I wouldn't even say it was there home ground anymore, it belongs to the NFL and the plastics are allowed to borrow it every other Saturday.
I think you are showing so much insight regarding the building of new stadia. Arsenal were put back 10 years by the same folly and I sincerely hope my team has second thoughts. Being a latter day Nostradamus I foresee all the London clubs being owned by Thai & Chinese money within 5 years. Laundry anyone?
I'm glad you appreciate my insight. The problem is they build a ground to accommodate tourists not supporters. The Thai and Chinese investment is all about their addiction to gambling. Already we've seen accusations of corporate espionage, this is no longer about football. Spurs are not a Football Club anymore in it's own entity. They are just like a huge roulette wheel and one day the ball is going to spin off the table.
tbh, the game isn't what i fell in love with back in the 70s. I know plenty of supporters that don't have the same passion for the game as they did before. Paying players X thousand per week to do something most of us would do for free is frankly obscene.
Three out of four ain't bad. Having s new stadium allows the wealthy fans to subsidise the others. Having two uses for the stadium effectively halved the costs without hurting the fans at all.
I don't actually think this is true. The ground has the crowd closer to the pitch than any other.
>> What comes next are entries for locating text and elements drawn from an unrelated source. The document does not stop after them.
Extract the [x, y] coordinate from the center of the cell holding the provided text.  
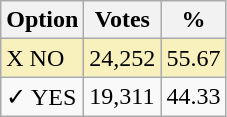
Votes [122, 20]
✓ YES [42, 97]
55.67 [194, 58]
19,311 [122, 97]
% [194, 20]
Option [42, 20]
24,252 [122, 58]
X NO [42, 58]
44.33 [194, 97]
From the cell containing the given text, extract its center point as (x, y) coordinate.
The South stand has no corporate layer so will be a wall of sound.
The value of the club in a sale is the sum of the expected future cash flows. So if the club can be sold at a profit that proves the stadium is not a drain on resources. Thats why your logic that the owners are in it only for the money is irrelevant. Anything that increases the value of the club must also improve the chance of success on the field. Of course if Arsenal had had the foresight to build a sensible multipurpose stadium then you'd already have an NFL franchise and we'd be ****ed.